WHAT IS EXPECTED>
Rewrite the entries from the line with "The image size is (1183, 711)." up to and including the line with "Action: coord(306,123)" as a numbered list, skipping blank lines. Leave the pictures out of your answer.

RECORD SET>
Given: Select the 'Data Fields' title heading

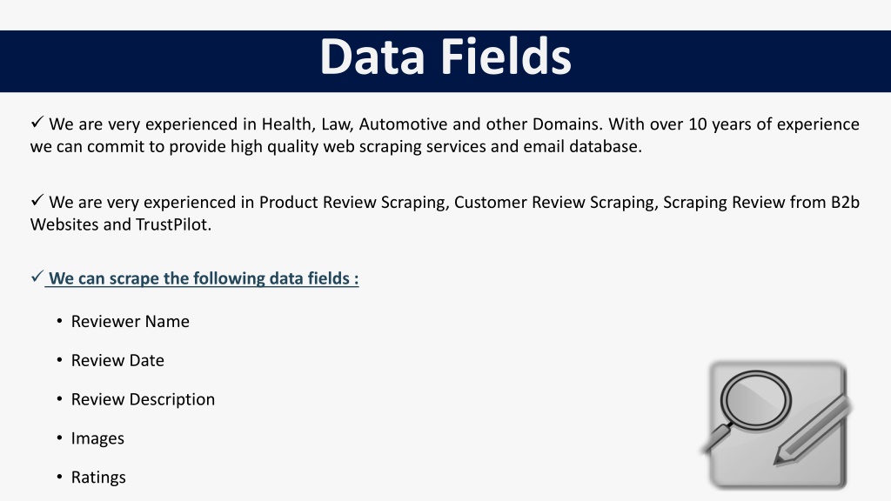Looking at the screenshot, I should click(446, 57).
---
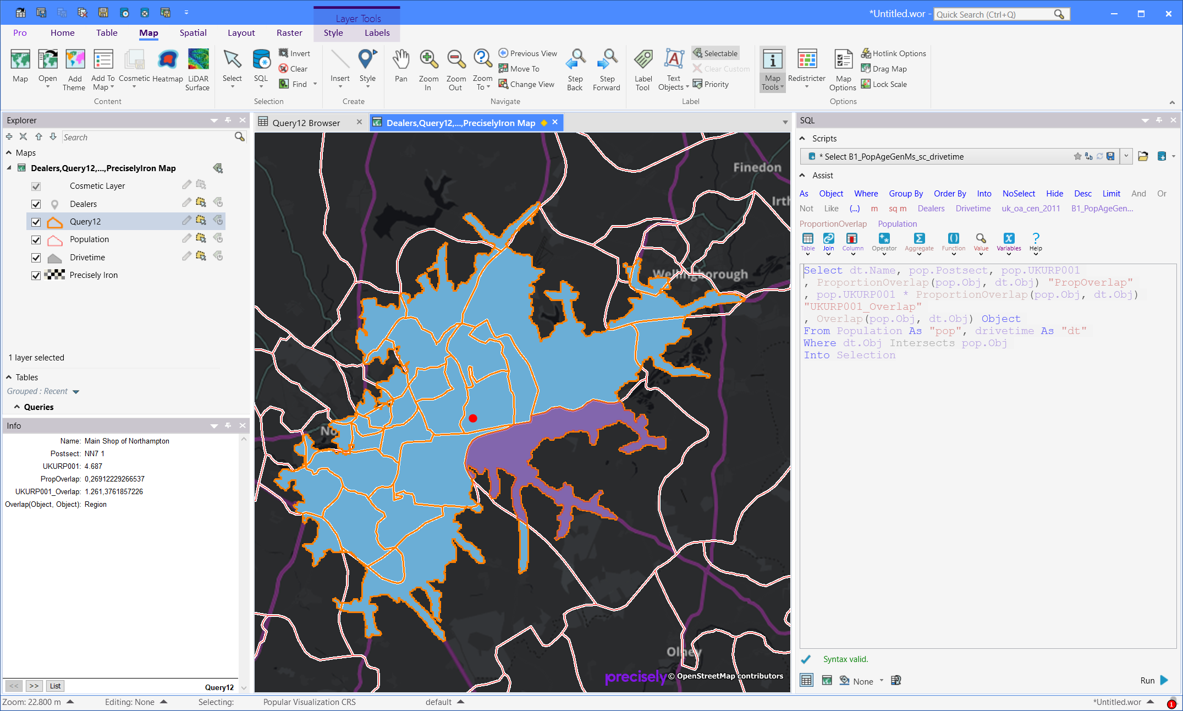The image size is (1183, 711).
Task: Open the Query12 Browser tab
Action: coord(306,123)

SOLUTION TO THIS EXERCISE>
1. The image size is (1183, 711).
2. Task: Open the Query12 Browser tab
3. Action: coord(306,123)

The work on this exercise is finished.